でも。私は他人の『好き!!!』という気持ちを浴びるだけでも心地良くなれるので、私にとっては興味の持てないコンテンツをお勧めされるというのは全然マイナスな出来事ではありません。
私が先方のようにハマれないことで不満を噴出されたり、更にゴリゴリゴリゴリ推されたら嫌気はさすかもしれませんが……幸いにしてそのような反応をされたことはありませんし、仮にそういうことが起きたとしてもコンテンツそのものは何も悪くありません(個人的に、それは当該コンテンツへのマイナス評価には繋がらない)。

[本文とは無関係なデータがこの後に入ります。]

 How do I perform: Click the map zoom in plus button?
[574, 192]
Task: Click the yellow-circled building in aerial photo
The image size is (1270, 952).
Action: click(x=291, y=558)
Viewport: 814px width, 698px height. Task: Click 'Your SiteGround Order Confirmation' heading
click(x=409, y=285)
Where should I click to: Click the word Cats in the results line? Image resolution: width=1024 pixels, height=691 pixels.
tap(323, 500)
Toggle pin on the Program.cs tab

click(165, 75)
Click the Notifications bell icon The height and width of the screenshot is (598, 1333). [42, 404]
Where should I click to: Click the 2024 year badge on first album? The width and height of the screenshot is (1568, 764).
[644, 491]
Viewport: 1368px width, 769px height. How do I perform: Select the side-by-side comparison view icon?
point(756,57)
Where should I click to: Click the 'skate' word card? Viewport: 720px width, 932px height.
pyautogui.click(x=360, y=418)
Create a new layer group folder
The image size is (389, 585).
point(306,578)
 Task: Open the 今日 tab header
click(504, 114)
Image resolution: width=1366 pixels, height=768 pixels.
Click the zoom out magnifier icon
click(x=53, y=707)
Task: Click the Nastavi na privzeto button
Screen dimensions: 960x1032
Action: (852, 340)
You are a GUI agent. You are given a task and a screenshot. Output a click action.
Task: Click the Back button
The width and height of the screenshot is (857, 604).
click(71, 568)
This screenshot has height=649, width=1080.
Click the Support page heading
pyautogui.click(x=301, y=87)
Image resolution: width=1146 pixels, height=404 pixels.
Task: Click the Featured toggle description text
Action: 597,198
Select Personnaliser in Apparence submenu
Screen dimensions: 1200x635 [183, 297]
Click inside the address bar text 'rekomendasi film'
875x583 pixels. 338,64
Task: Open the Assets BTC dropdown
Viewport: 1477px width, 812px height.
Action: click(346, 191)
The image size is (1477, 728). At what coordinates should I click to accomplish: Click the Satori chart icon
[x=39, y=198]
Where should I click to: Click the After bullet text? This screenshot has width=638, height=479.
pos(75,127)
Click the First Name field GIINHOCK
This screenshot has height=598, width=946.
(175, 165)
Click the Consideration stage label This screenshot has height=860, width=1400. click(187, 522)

人によるとはいえ、節度や出力さえ守ればそうウザがられる行為でもないのかもしれませんが……でも抵抗感が生まれてしまうのです。

間違った出会い方をさせちゃうこと

怖いこと三つ目、出会わせ方を間違えることが怖い
多分これが私にとって一番の恐怖です。
『その人は本来、そのコンテンツを好きになる余地があったはずなのに、私のお勧め方法が不適切なために関心を失わせてしまった』
となるのを避けたいのです。

これは自分でも原因が解らない……それこそ前世のカルマなんじゃないかとすら思うのですが、私は『濡れ衣』を異常に怖れ、哀しみ、憤りを覚える傾向があります。
人間とコンテンツのご縁にとっての濡れ衣とは何か。
それは『そのコンテンツの内容が肌に合わなかったこと以外で、その作品に嫌な印象を持ってしまうこと』かなぁと思います。
ネット界だとたまに見かけるじゃないですか。
未見のコンテンツだけど、その界隈のゴタゴタが厄介そうだから近寄らないでおこう……というタイプのご意見。
一個人に界隈とかファンコミュニティはどうこうできないし、せめて私個人は振る舞いを律し、推しコンテンツに泥を塗らないようにする……という心掛けしかできません。それにこの記事は『個人から個人への布教』の話なので、界隈がどうこうというパターンは置いておきますね。

まぁ、つまり。
自分の不適切な布教により、他人が特定コンテンツへ向ける関心や好意の値を下げてしまうことを恐れているのですよ……。

そもそも布教ってする必要ある?

ここまでつらつらとネガティブな言い訳を開陳してきましたが……。
この懸念、湧いてくること自体は特に珍しいものではない気がするんですよ。
これらのリスクを鑑みた上で、そうならないように、個人に刺さるプレゼン方法を検討する。
お勧めを厭わない方は、そういった行為をするんとできる、あるいは覚悟して練り上げていくのではないのですかね。
思いやり、洞察力の見せどころです。

では、私はそうしないのはなぜか。
私が個人的にハマっているコンテンツを、既に仲良くしている方と必ずしも共有しなくても良い』と考えているからです。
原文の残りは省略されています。